PROBLEM DESCRIPTION:
Nothing but the lines from the one containing "Open the material settings gear menu" through the end of the data below should appear in the answer, each exact and free of pictures.

(Screenshot grounding data)
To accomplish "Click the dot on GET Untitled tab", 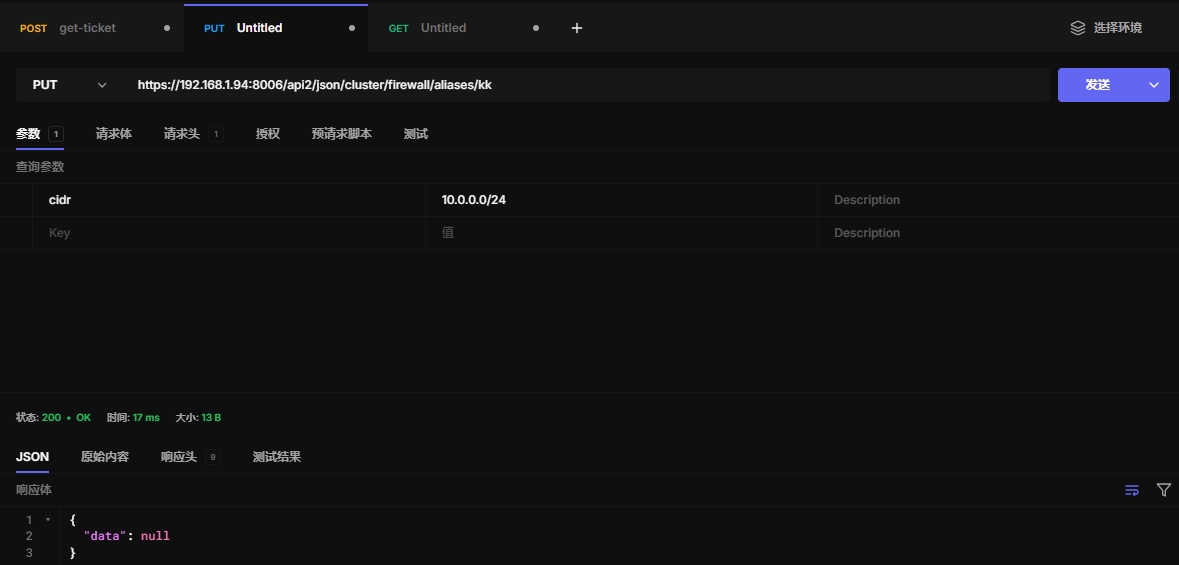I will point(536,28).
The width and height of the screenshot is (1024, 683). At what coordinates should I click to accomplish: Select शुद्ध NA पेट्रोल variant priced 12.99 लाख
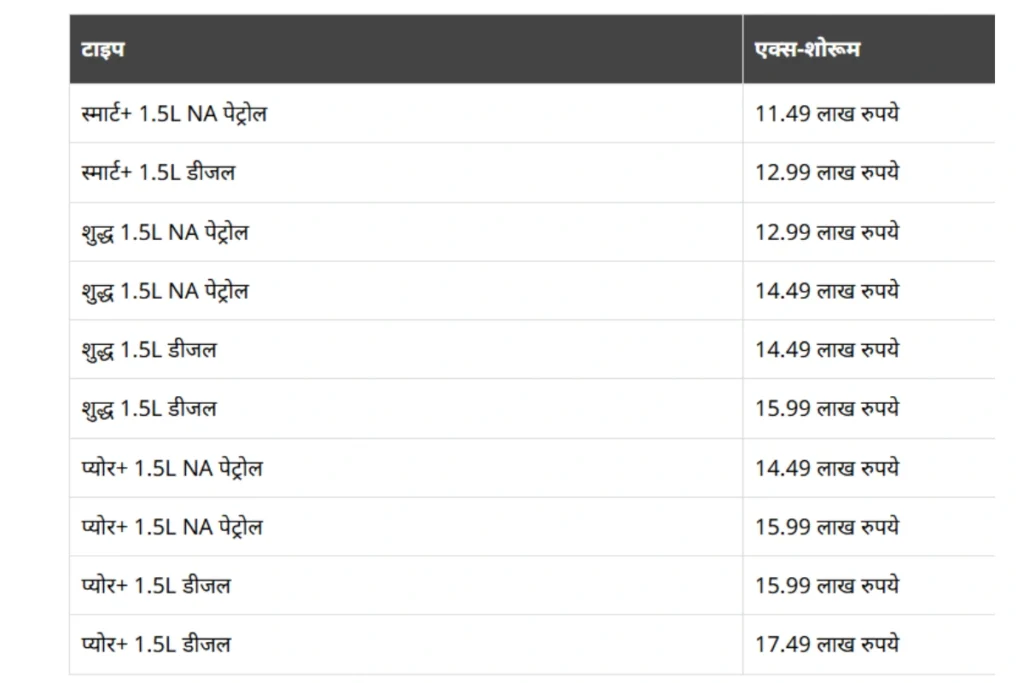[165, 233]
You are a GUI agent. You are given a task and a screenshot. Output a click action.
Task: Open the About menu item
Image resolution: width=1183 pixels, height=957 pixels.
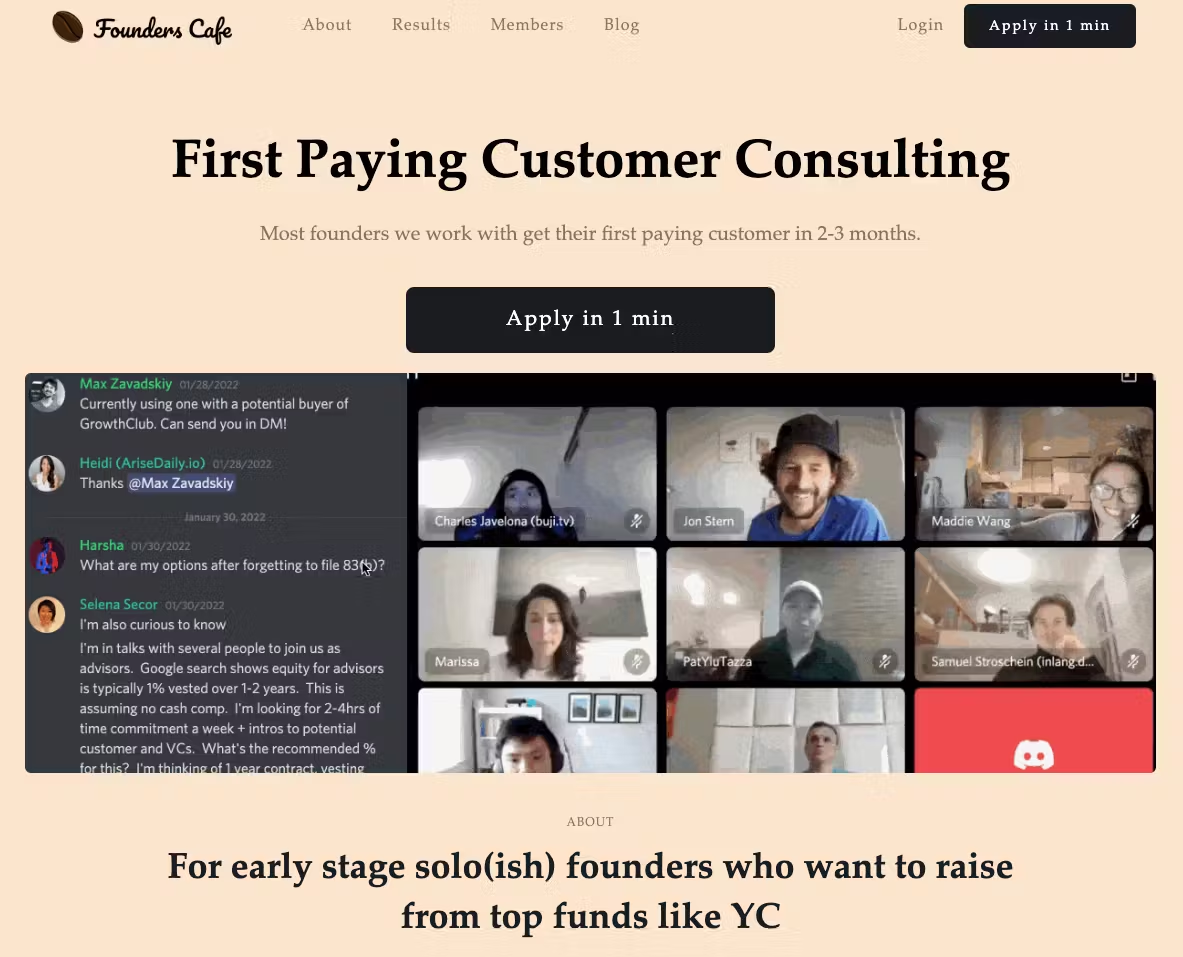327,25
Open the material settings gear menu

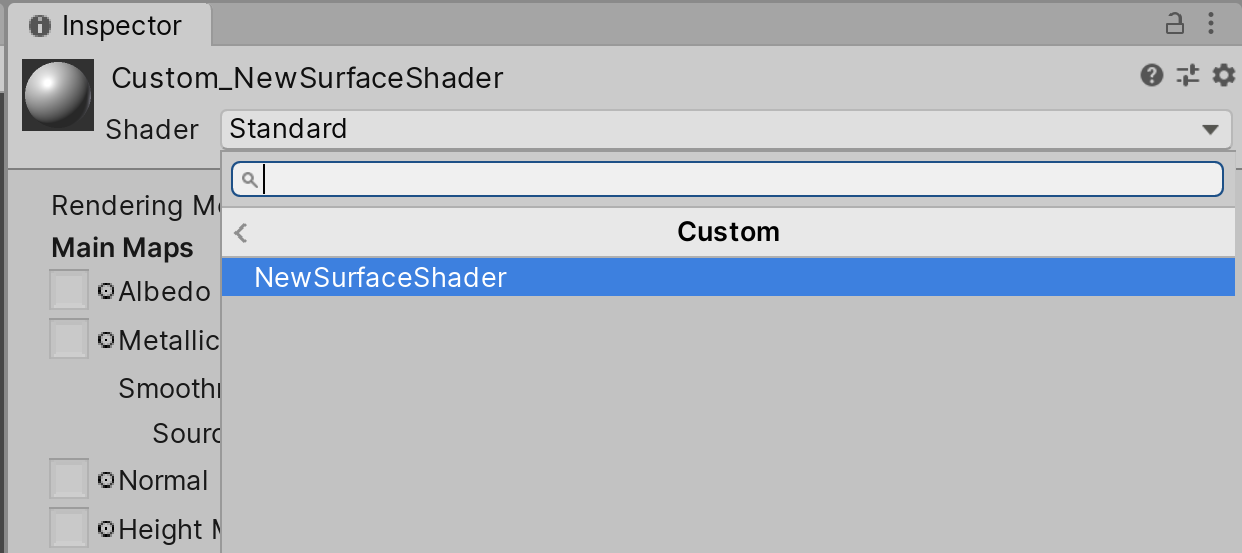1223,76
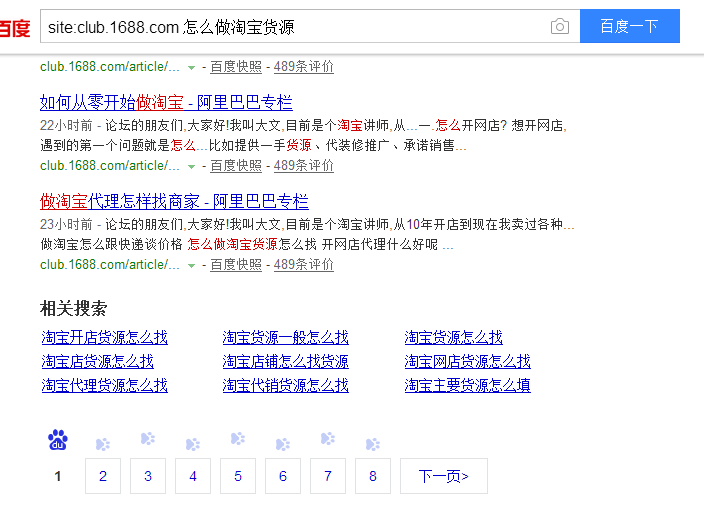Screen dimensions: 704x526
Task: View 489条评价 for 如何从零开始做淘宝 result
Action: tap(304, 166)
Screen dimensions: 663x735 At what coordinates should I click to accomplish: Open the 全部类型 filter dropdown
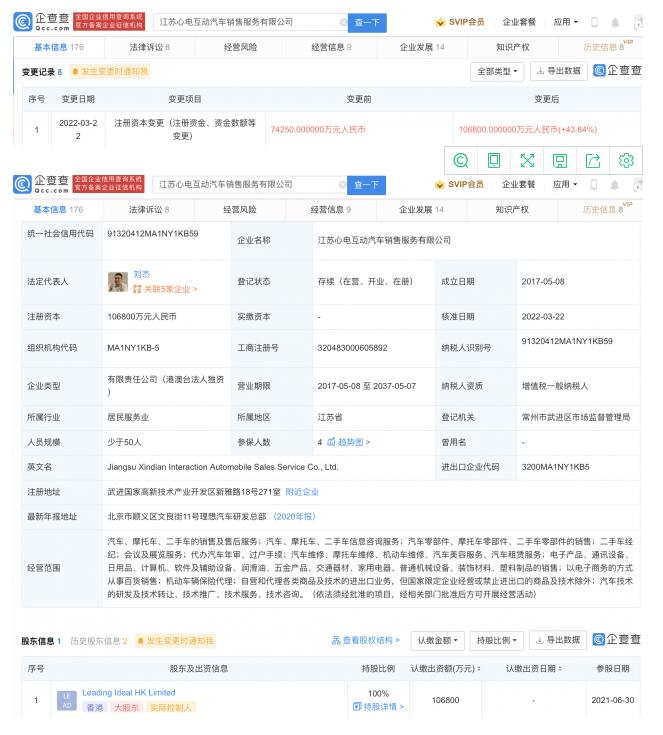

OUTPUT FOR THIS TASK:
Open the material settings gear menu

1223,76
Screen dimensions: 704x526
Task: View 489条评价 for 如何从零开始做淘宝 result
Action: tap(304, 166)
Screen dimensions: 663x735 At what coordinates should I click to accomplish: Open the 全部类型 filter dropdown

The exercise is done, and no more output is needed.